Source extract =>

····················

Hello, everyone! To help you level up for the new year, I'll be doing my first class of 2013 on* Friday, January 4th at 7pm PST*.








90-minutes of my favorite, go-to powertricks tips, and techniques - tools I use every day in my own work. I'll be covering a grab-bag of high-powered implements pulled from my arsenal including thematic development methods, orchestration and voice-leading, technical approaches to dramatic and action scenes, mock-up soundspace tricks, mix psychology 101, and many more.

Whether you're just beginning the journey, or weathered by road miles, I guarantee you'll walk away with some new ammunition in your pouch. Plus, as it's live, you'll have the chance to ask your own specific questions about the material, and your own approaches.


Seat cost: $30

Availability is limited, so PayPal your reservation to [email protected] today, and you will receive and email with link and login information for the class.


Hope you're all having a great holiday season, and we'll see you in the new year!


_Mike


----------



## mverta

*Re: Mike Verta's Sketches and More - *UPDATE 1/4 - NEW PIECE!**

Hey, guys - here's a piece I did over a couple of days this week. Sort of an upbeat, modern Wild West type of thing. Enjoy!







LIBRARIES:

QL Silk
Omnisphere - Custom Keyboard Comping Patches, Pad, Guitars, String sweeteners, Bass
LASS Solo Violin
Spitfire Timpani and Percussion
VSL 8 Horns
Cinebrass Horns, Trombones, Trumpet Ensembles
Jasper Blunk's FFF Horns
Samplemodeling Horn, Trumpet, Trombone, Tuba
Cinematic Strings
Heavyocity's Evolve - Percussion/Loop Stuff, Keyboard Bass Accents
Damage - Drum Kit
Stormdrum 2 - Bangs and hits

Sequenced, Tracked, and Mixed in Pro Tools 8, Mac OSX 10.6.8


_Mike


----------



## germancomponist

That mixture "wet & more dry sounds" sounds interesting here, Mike. Nobody can tell you that everything has to sound from a cast.

Cool!

····················

Information provided =>
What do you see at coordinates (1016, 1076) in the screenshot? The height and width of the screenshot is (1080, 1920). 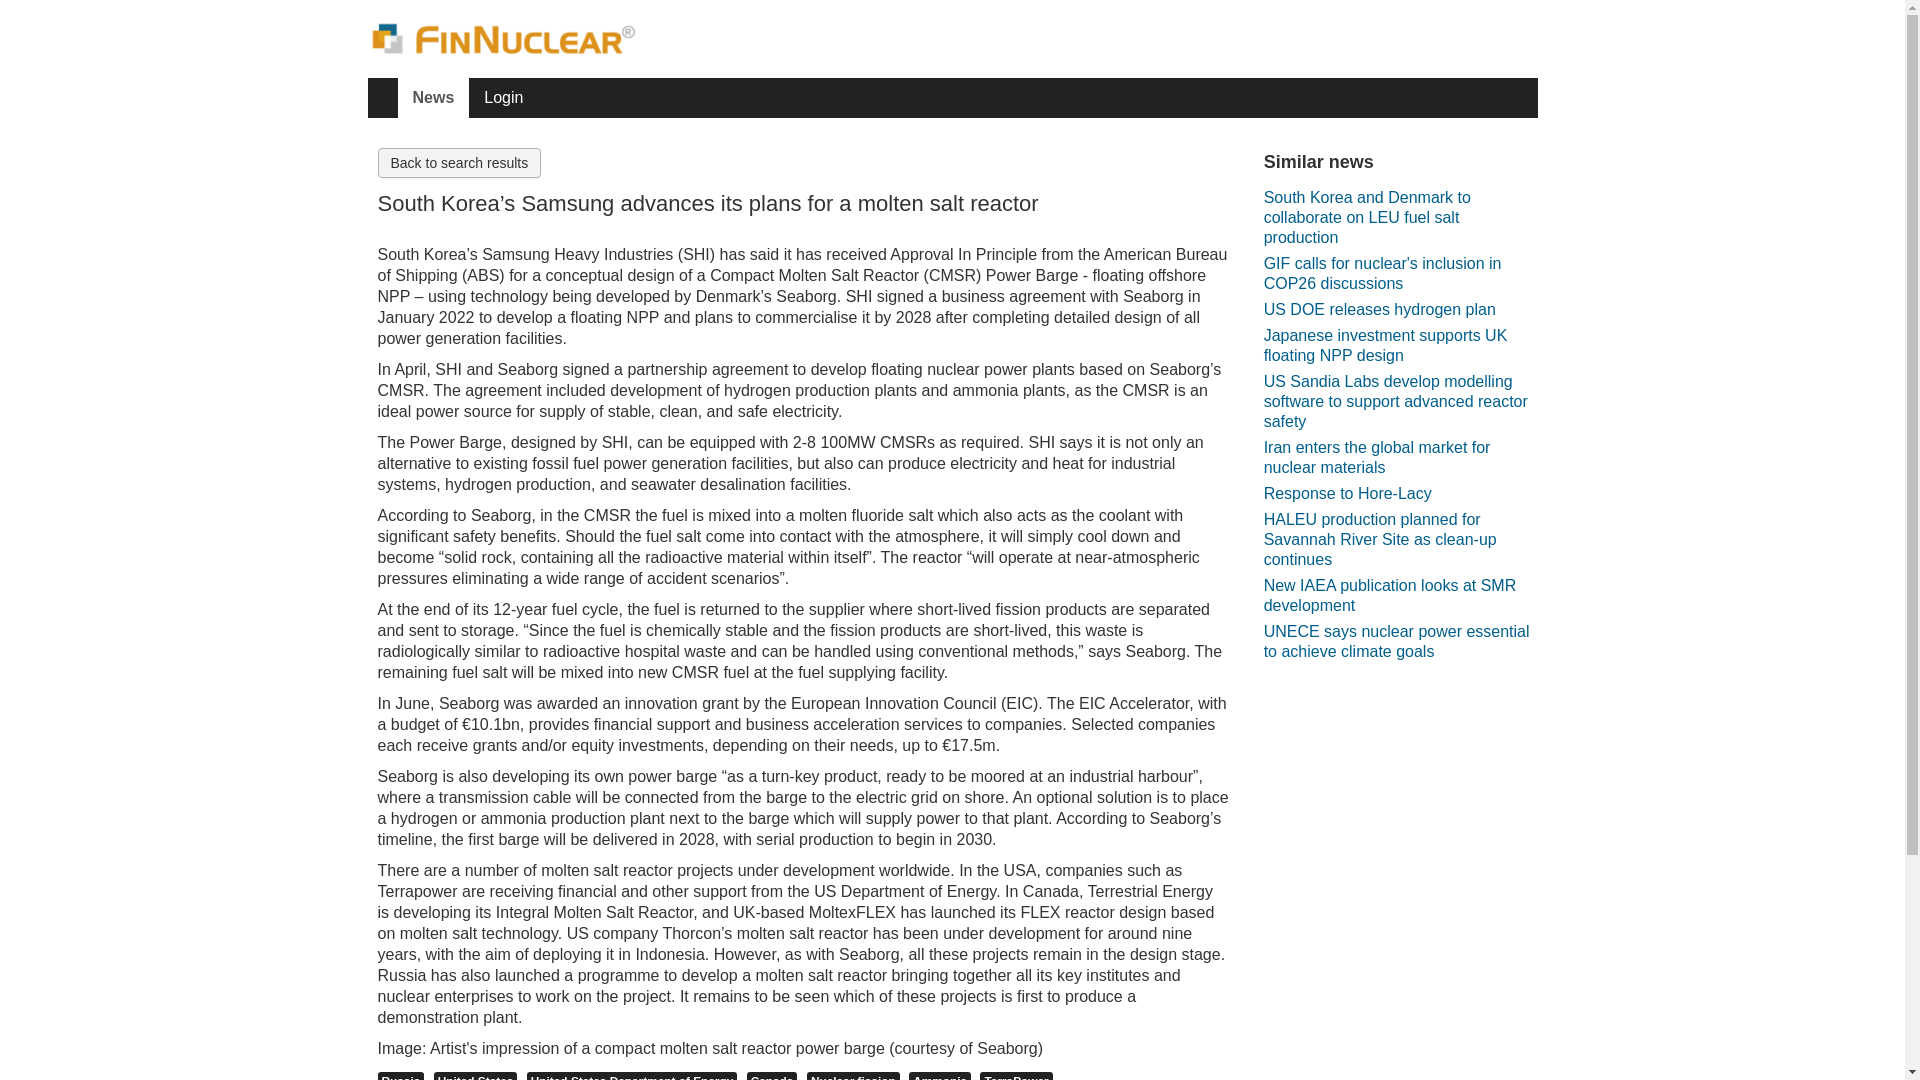 I see `TerraPower` at bounding box center [1016, 1076].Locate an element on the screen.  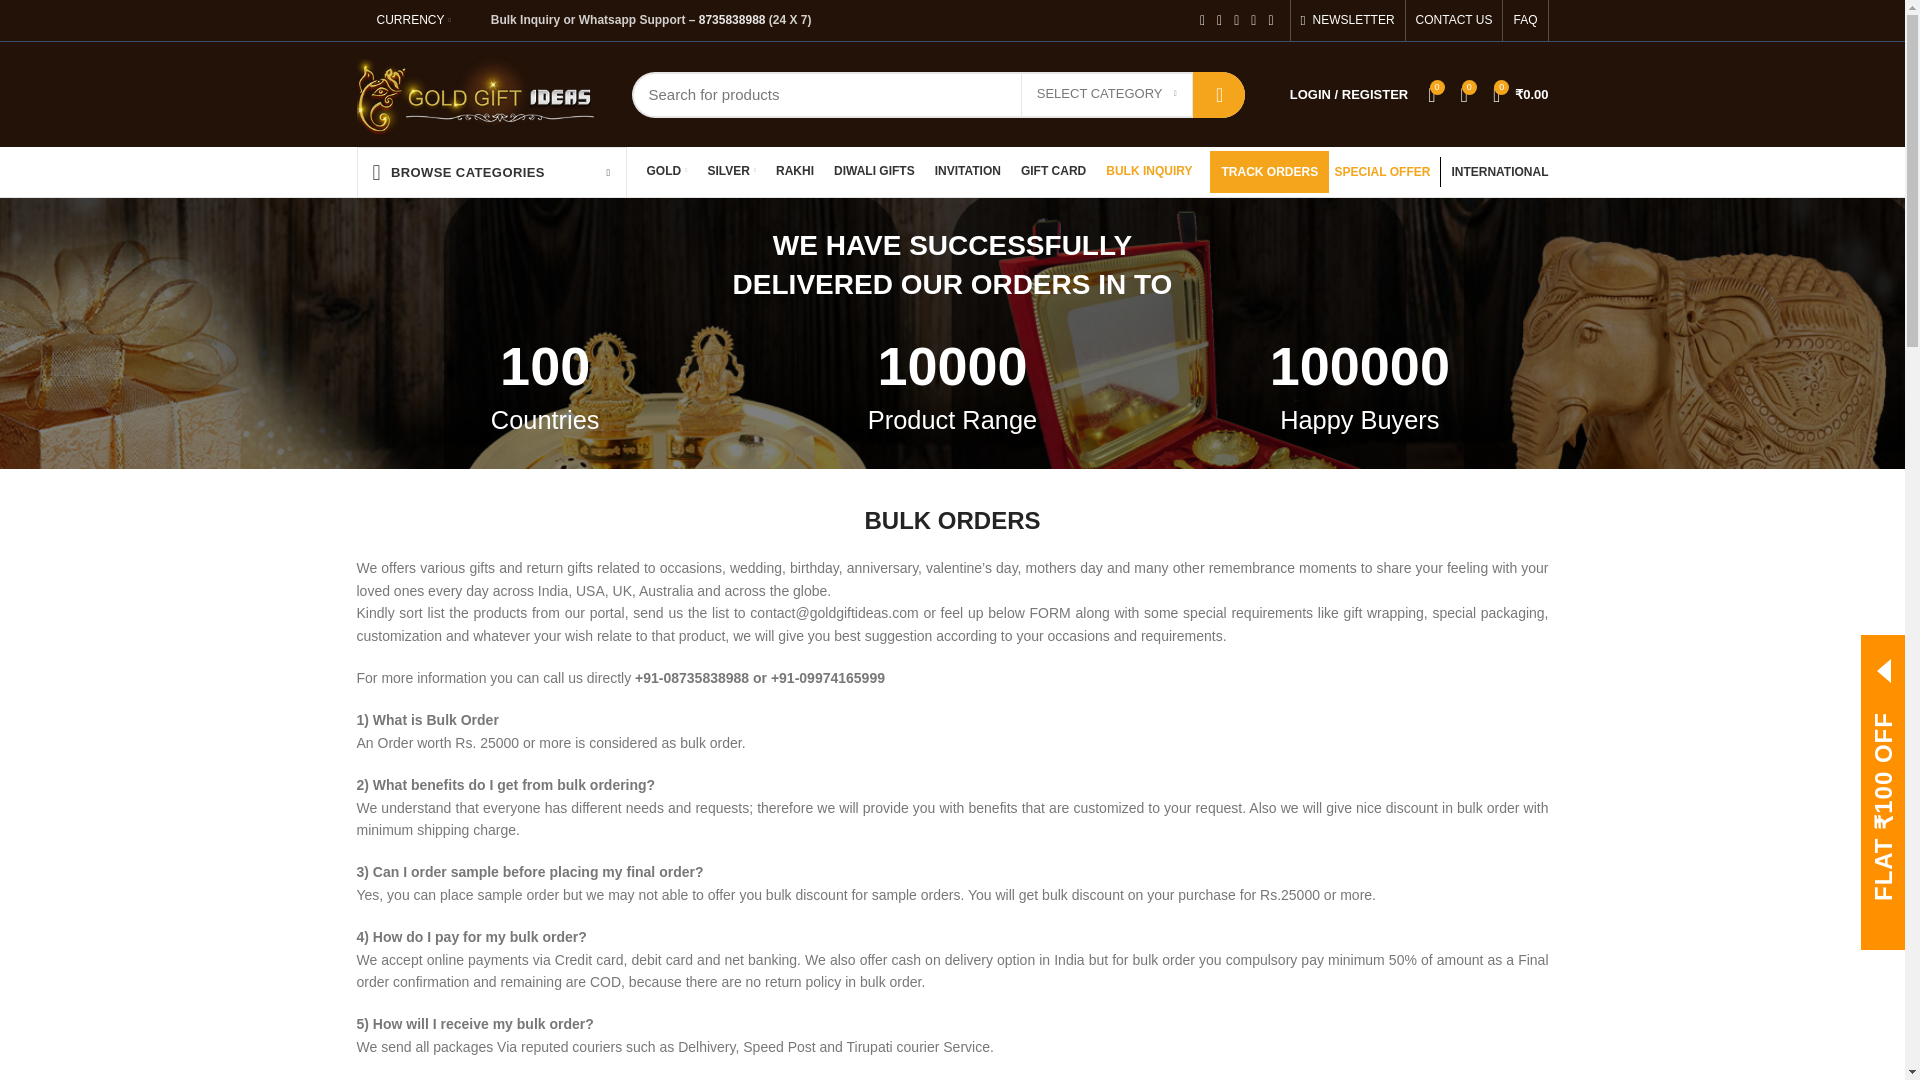
My account is located at coordinates (1349, 94).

····················

What this exercise asks =>
1. Using the forum thread, what are the answers to these?
(a) What does one seat in the class cost?
(b) How long does the class run?
(c) In what software was the Wild West piece sequenced, tracked, and mixed?
2. Print the portion of the forum thread between "Availability is limited, so" and "for the class.", inclusive.

Response list =>
1.
(a) $30
(b) 90 minutes
(c) Pro Tools 8, on Mac OSX 10.6.8

2.
Availability is limited, so PayPal your reservation to [email protected] today, and you will receive and email with link and login information for the class.